Raycast

Now, for the moment of truth, let's implement a raycast function! Well, we're not really going to implement a new one, as much as we're going to modify the existing Raycast(Ray ray, OBJ model, out float t) function.

Expose the BVH Tree

Go into the OBJ class, and expose the BVHRoot of the OBJLoader that's contained inside the OBJ class.

public BVHNode BVHRoot {
    get {
        return model.BvhRoot;
    }
}

Collisions

Just so we're on the same page, this is what my raycast function currently looks like:

public static bool Raycast(Ray ray, OBJ model, out float t) {
    Matrix4 inverseWorldMatrix = Matrix4.Inverse(model.WorldMatrix);
    Ray newRay = new Ray(ray.Position, ray.Normal);
    newRay.Position = new Point(Matrix4.MultiplyPoint(inverseWorldMatrix, ray.Position.ToVector()));
    newRay.Normal = Matrix4.MultiplyVector(inverseWorldMatrix, ray.Normal);

    if (!Raycast(newRay, model.BoundingSphere, out t)) {
        return false;
    }
    if (!Raycast(newRay, model.BoundingBox, out t)) {
        return false;
    }

    foreach(Triangle triangle in model.Mesh) {
        if (Raycast(newRay, triangle, out t)) {
            return true;
        }
    }

    return false;
}

Now, what we want to do is replace that triangle raycast loop with a raycast against a BVH node. That's going to be a new function.

Raycast BVHNode

Raycasting against a BVH node is a recursive process. First, we check if the ray being passed in hits the AABB of the node. If it does not, we just return.
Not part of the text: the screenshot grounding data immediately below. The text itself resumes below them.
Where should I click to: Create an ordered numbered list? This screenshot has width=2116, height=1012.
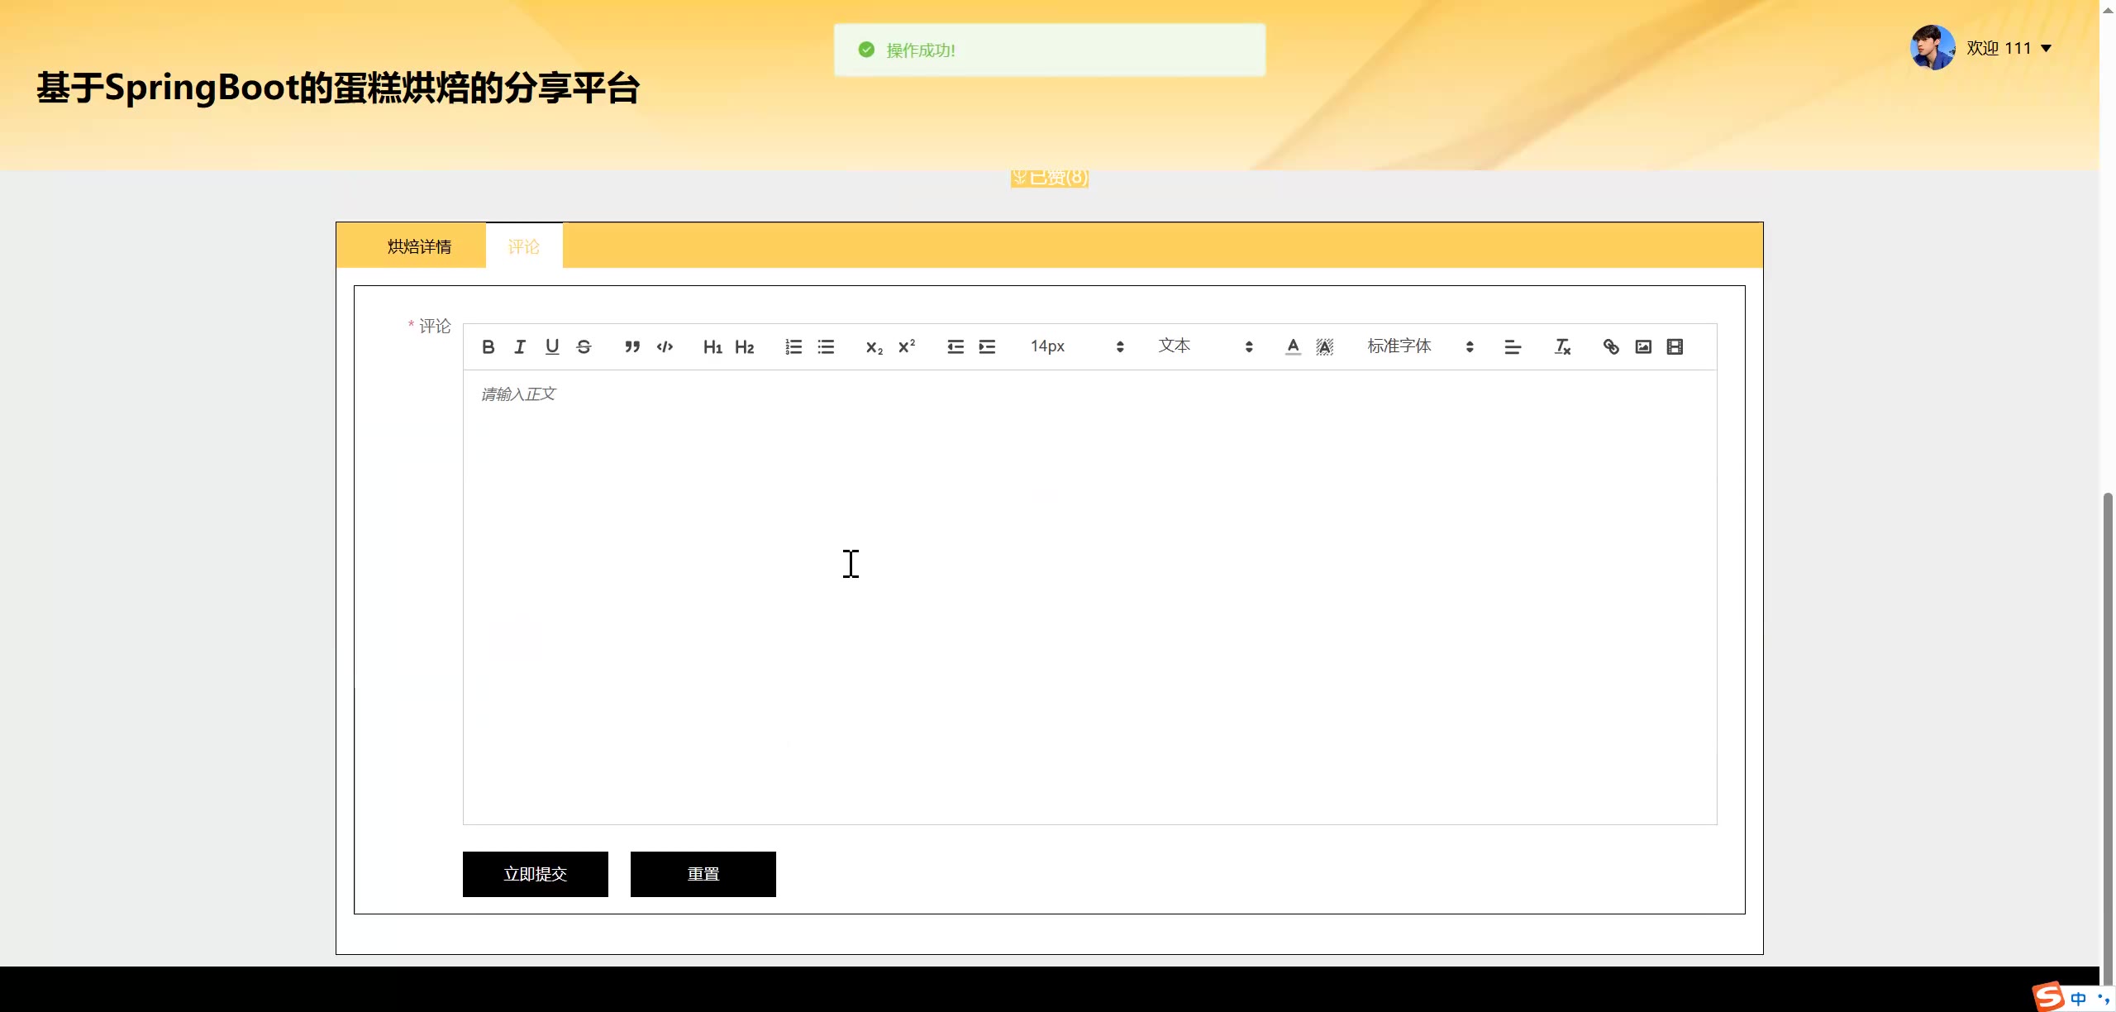tap(794, 347)
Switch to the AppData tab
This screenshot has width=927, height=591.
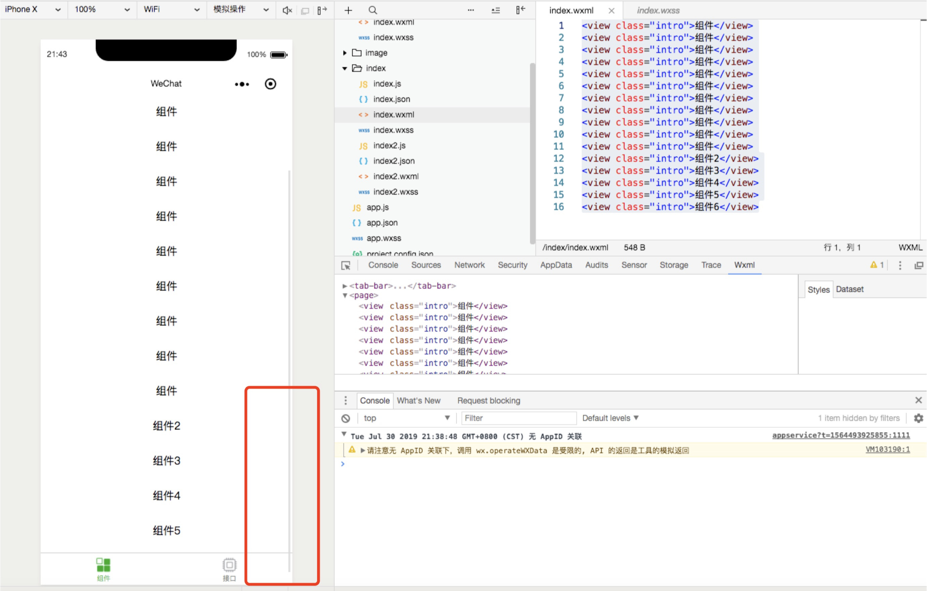(x=556, y=265)
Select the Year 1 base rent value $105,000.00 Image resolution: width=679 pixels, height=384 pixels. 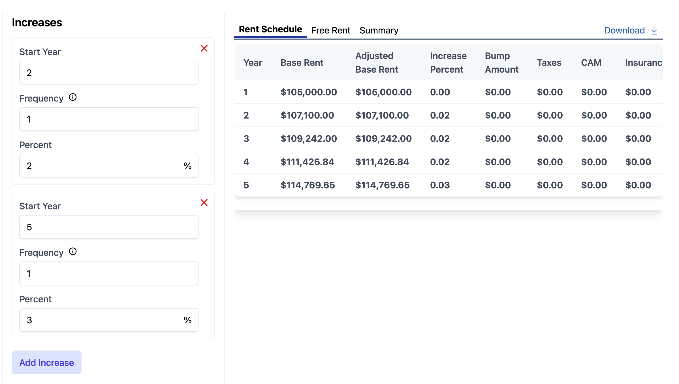tap(309, 92)
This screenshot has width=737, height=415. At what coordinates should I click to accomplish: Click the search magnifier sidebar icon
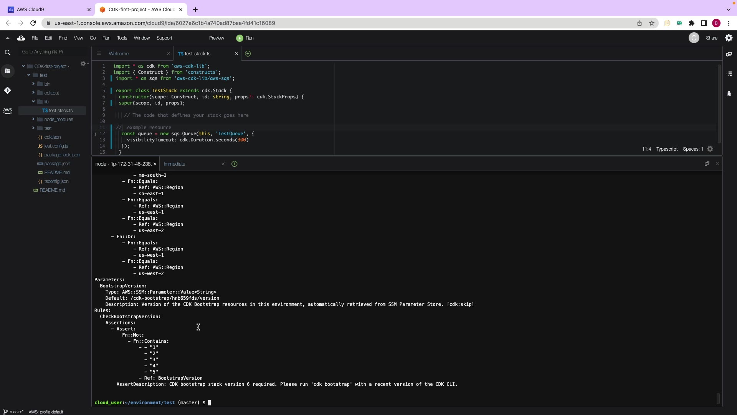pos(7,53)
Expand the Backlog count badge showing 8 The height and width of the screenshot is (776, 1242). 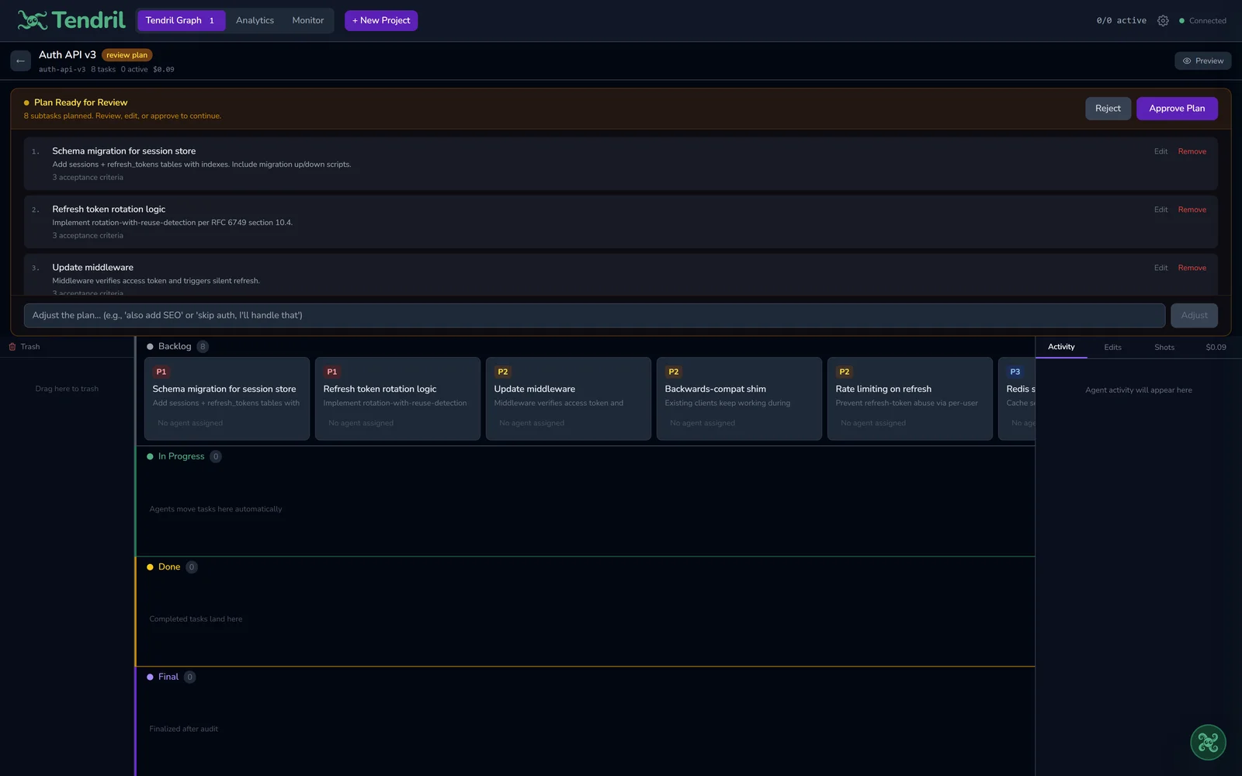[x=203, y=346]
Next, we loop trough the children of the node (if it's not a leaf node, and has children). We call the raycast function on each of it's children, this is the recursive part. If any of those result in true, we return true.
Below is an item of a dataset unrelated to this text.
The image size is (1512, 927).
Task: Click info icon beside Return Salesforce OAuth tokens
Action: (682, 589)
Finally, if the node was a leaf, we loop trough all of it's triangles. If any of the triangles hit, return true.

By default we return false.

public static bool Raycast(Ray ray, BVHNode node, out float t) {
    if (!Raycast(ray, node.AABB, out t)) {
        return false;
    }

    if (node.Children != null) {
        foreach(BVHNode child in node.Children) {
            if (Raycast(ray, child, out t)) {
                return true;
            }
        }
    }

    if (node.Triangles != null) {
        foreach (Triangle triangle in node.Triangles) {
            if (Raycast(ray, triangle, out t)) {
                return true;
            }
        }
    }

    return false;
}

Raycast OBJ

Now we can go back to the raycast obj function, and eliminate its triangle loop. Make sure to pass newRay into the Raycast-BVHNode function

public static bool Raycast(Ray ray, OBJ model, out float t) {
    Matrix4 inverseWorldMatrix = Matrix4.Inverse(model.WorldMatrix);
    Ray newRay = new Ray(ray.Position, ray.Normal);
    newRay.Position = new Point(Matrix4.MultiplyPoint(inverseWorldMatrix, ray.Position.ToVector()));
    newRay.Normal = Matrix4.MultiplyVector(inverseWorldMatrix, ray.Normal);

    if (!Raycast(newRay, model.BoundingSphere, out t)) {
        return false;
    }
    if (!Raycast(newRay, model.BoundingBox, out t)) {
        return false;
    }

    return Raycast(newRay, model.BVHRoot, out t);
}

Test it!

Now you can test that we didn't break anything! Just load up and run the existing OBJRaycast unit test. With any luck, nothing has changed! It should look like this:

UNIT

Even tough visually nothing has changed, the actual raycast test is much faster now, we probably saved about 5 to 10 milliseconds / raycast. Which in game time is HUGE!